* Work to complete
Would it be possible to reproduce every entry exactly, please?

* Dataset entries
=====

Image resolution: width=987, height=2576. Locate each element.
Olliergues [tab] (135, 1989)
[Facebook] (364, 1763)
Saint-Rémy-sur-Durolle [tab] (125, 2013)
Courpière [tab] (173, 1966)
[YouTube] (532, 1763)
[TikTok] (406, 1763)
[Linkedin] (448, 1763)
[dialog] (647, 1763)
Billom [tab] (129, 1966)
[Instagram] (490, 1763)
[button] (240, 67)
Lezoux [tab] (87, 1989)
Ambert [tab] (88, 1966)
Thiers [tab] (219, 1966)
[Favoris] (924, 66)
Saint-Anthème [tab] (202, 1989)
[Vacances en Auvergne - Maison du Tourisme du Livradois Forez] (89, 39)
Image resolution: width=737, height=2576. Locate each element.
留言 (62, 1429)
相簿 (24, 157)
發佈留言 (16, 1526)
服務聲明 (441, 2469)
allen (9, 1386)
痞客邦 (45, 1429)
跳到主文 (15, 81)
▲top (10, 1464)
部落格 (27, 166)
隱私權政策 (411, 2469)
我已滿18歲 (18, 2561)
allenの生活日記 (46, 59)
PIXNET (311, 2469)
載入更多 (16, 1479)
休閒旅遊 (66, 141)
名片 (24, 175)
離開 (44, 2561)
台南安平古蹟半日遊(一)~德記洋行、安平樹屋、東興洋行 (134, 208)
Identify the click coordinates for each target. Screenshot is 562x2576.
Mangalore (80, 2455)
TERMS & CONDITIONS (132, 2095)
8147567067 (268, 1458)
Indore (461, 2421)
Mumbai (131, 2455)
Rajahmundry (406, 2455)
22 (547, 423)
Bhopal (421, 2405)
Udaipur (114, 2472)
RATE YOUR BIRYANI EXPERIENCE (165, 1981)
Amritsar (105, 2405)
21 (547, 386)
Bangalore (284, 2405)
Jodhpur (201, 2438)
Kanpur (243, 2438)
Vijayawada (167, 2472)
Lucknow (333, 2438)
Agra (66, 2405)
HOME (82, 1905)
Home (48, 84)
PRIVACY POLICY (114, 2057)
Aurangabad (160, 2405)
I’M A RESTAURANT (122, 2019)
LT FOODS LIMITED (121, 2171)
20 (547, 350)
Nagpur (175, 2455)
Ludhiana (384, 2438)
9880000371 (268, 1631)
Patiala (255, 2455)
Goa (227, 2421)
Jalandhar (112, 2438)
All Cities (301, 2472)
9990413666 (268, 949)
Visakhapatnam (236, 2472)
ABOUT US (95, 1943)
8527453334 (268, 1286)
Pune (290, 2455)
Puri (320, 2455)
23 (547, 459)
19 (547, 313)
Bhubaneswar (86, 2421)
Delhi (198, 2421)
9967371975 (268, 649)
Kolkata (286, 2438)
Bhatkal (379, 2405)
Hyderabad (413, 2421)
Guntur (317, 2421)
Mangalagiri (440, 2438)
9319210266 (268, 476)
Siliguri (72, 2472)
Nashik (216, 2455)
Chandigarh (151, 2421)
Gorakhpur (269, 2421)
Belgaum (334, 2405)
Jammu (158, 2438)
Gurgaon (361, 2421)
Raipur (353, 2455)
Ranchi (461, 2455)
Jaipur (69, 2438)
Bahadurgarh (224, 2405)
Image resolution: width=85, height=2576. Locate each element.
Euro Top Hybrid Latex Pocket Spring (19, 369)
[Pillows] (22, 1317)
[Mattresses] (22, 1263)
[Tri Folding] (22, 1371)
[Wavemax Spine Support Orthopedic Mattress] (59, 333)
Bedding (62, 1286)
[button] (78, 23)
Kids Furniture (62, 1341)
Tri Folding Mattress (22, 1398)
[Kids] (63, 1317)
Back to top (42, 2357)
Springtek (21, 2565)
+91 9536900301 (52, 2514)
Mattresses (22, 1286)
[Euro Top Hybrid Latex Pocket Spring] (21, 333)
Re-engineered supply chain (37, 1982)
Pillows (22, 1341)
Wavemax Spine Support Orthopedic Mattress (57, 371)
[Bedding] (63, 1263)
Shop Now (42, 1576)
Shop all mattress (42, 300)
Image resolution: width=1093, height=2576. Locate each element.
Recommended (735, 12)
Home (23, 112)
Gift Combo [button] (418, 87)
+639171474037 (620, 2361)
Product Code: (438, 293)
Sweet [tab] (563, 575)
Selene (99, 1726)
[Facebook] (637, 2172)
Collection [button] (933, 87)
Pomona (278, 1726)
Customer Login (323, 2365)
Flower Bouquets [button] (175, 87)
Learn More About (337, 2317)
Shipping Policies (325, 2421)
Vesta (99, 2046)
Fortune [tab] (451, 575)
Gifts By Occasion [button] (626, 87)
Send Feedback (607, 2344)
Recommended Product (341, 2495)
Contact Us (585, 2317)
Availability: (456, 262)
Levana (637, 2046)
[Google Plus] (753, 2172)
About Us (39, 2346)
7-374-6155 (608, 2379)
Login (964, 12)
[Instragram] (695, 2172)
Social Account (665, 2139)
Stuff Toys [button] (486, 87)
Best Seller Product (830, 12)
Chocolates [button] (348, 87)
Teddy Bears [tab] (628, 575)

=====

* Answer to this problem
Image resolution: width=987, height=2576. Locate each element.
Olliergues [tab] (135, 1989)
[Facebook] (364, 1763)
Saint-Rémy-sur-Durolle [tab] (125, 2013)
Courpière [tab] (173, 1966)
[YouTube] (532, 1763)
[TikTok] (406, 1763)
[Linkedin] (448, 1763)
[dialog] (647, 1763)
Billom [tab] (129, 1966)
[Instagram] (490, 1763)
[button] (240, 67)
Lezoux [tab] (87, 1989)
Ambert [tab] (88, 1966)
Thiers [tab] (219, 1966)
[Favoris] (924, 66)
Saint-Anthème [tab] (202, 1989)
[Vacances en Auvergne - Maison du Tourisme du Livradois Forez] (89, 39)
Image resolution: width=737, height=2576. Locate each element.
留言 (62, 1429)
相簿 (24, 157)
發佈留言 (16, 1526)
服務聲明 (441, 2469)
allen (9, 1386)
痞客邦 (45, 1429)
跳到主文 (15, 81)
▲top (10, 1464)
部落格 (27, 166)
隱私權政策 (411, 2469)
我已滿18歲 (18, 2561)
allenの生活日記 (46, 59)
PIXNET (311, 2469)
載入更多 (16, 1479)
休閒旅遊 (66, 141)
名片 (24, 175)
離開 (44, 2561)
台南安平古蹟半日遊(一)~德記洋行、安平樹屋、東興洋行 (134, 208)
Identify the click coordinates for each target. Screenshot is 562x2576.
Mangalore (80, 2455)
TERMS & CONDITIONS (132, 2095)
8147567067 (268, 1458)
Indore (461, 2421)
Mumbai (131, 2455)
Rajahmundry (406, 2455)
22 (547, 423)
Bhopal (421, 2405)
Udaipur (114, 2472)
RATE YOUR BIRYANI EXPERIENCE (165, 1981)
Amritsar (105, 2405)
21 (547, 386)
Bangalore (284, 2405)
Jodhpur (201, 2438)
Kanpur (243, 2438)
Vijayawada (167, 2472)
Lucknow (333, 2438)
Agra (66, 2405)
HOME (82, 1905)
Home (48, 84)
PRIVACY POLICY (114, 2057)
Aurangabad (160, 2405)
I’M A RESTAURANT (122, 2019)
LT FOODS LIMITED (121, 2171)
20 (547, 350)
Nagpur (175, 2455)
Ludhiana (384, 2438)
9880000371 (268, 1631)
Patiala (255, 2455)
Goa (227, 2421)
Jalandhar (112, 2438)
All Cities (301, 2472)
9990413666 (268, 949)
Visakhapatnam (236, 2472)
ABOUT US (95, 1943)
8527453334 (268, 1286)
Pune (290, 2455)
Puri (320, 2455)
23 (547, 459)
19 (547, 313)
Bhubaneswar (86, 2421)
Delhi (198, 2421)
9967371975 (268, 649)
Kolkata (286, 2438)
Bhatkal (379, 2405)
Hyderabad (413, 2421)
Guntur (317, 2421)
Mangalagiri (440, 2438)
9319210266 (268, 476)
Siliguri (72, 2472)
Nashik (216, 2455)
Chandigarh (151, 2421)
Gorakhpur (269, 2421)
Belgaum (334, 2405)
Jammu (158, 2438)
Gurgaon (361, 2421)
Raipur (353, 2455)
Ranchi (461, 2455)
Jaipur (69, 2438)
Bahadurgarh (224, 2405)
Image resolution: width=85, height=2576. Locate each element.
Euro Top Hybrid Latex Pocket Spring (19, 369)
[Pillows] (22, 1317)
[Mattresses] (22, 1263)
[Tri Folding] (22, 1371)
[Wavemax Spine Support Orthopedic Mattress] (59, 333)
Bedding (62, 1286)
[button] (78, 23)
Kids Furniture (62, 1341)
Tri Folding Mattress (22, 1398)
[Kids] (63, 1317)
Back to top (42, 2357)
Springtek (21, 2565)
+91 9536900301 (52, 2514)
Mattresses (22, 1286)
[Euro Top Hybrid Latex Pocket Spring] (21, 333)
Re-engineered supply chain (37, 1982)
Pillows (22, 1341)
Wavemax Spine Support Orthopedic Mattress (57, 371)
[Bedding] (63, 1263)
Shop Now (42, 1576)
Shop all mattress (42, 300)
Image resolution: width=1093, height=2576. Locate each element.
Recommended (735, 12)
Home (23, 112)
Gift Combo [button] (418, 87)
+639171474037 (620, 2361)
Product Code: (438, 293)
Sweet [tab] (563, 575)
Selene (99, 1726)
[Facebook] (637, 2172)
Collection [button] (933, 87)
Pomona (278, 1726)
Customer Login (323, 2365)
Flower Bouquets [button] (175, 87)
Learn More About (337, 2317)
Shipping Policies (325, 2421)
Vesta (99, 2046)
Fortune [tab] (451, 575)
Gifts By Occasion [button] (626, 87)
Send Feedback (607, 2344)
Recommended Product (341, 2495)
Contact Us (585, 2317)
Availability: (456, 262)
Levana (637, 2046)
[Google Plus] (753, 2172)
About Us (39, 2346)
7-374-6155 (608, 2379)
Login (964, 12)
[Instragram] (695, 2172)
Social Account (665, 2139)
Stuff Toys [button] (486, 87)
Best Seller Product (830, 12)
Chocolates [button] (348, 87)
Teddy Bears [tab] (628, 575)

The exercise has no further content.